- [PROMPT] Restate all of the records below exactly. Do not carry over any image.

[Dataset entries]
..........

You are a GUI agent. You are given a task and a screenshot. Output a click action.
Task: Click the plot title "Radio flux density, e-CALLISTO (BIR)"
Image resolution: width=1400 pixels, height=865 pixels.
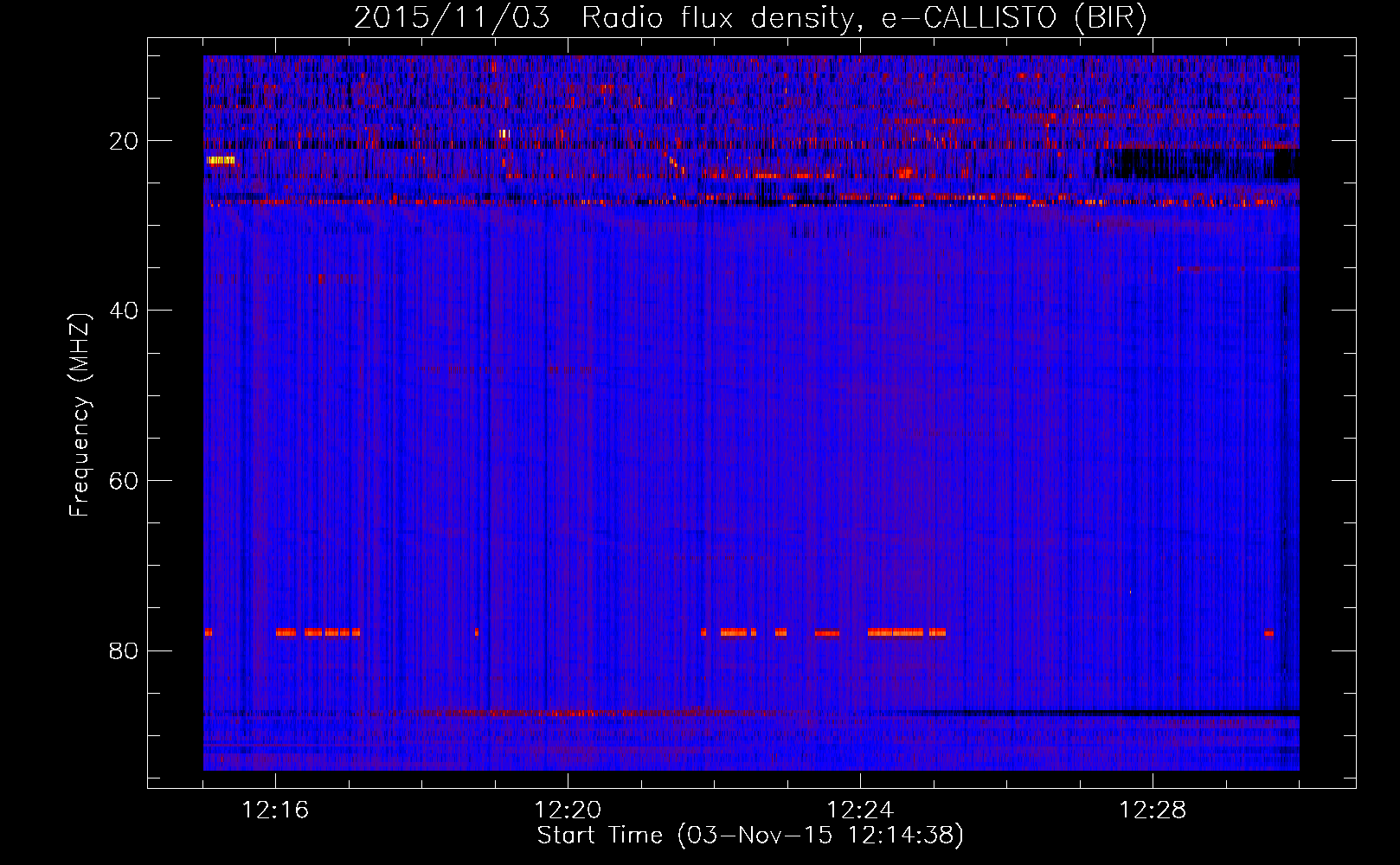pyautogui.click(x=864, y=18)
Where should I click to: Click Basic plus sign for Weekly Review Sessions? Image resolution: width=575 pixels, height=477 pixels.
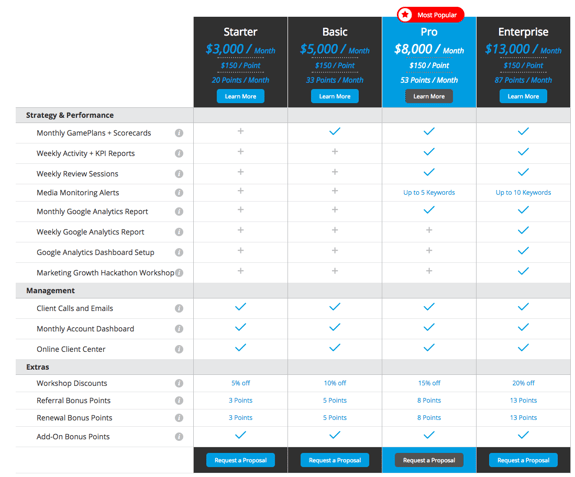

..........

- [SOLUTION FOR THIS PROBLEM]
You are a GUI agent. You are given a task and a screenshot. Output a click action.
Task: Click the plot title "Radio flux density, e-CALLISTO (BIR)"
Image resolution: width=1400 pixels, height=865 pixels.
pyautogui.click(x=864, y=18)
Where should I click to: Click Basic plus sign for Weekly Review Sessions? Image resolution: width=575 pixels, height=477 pixels.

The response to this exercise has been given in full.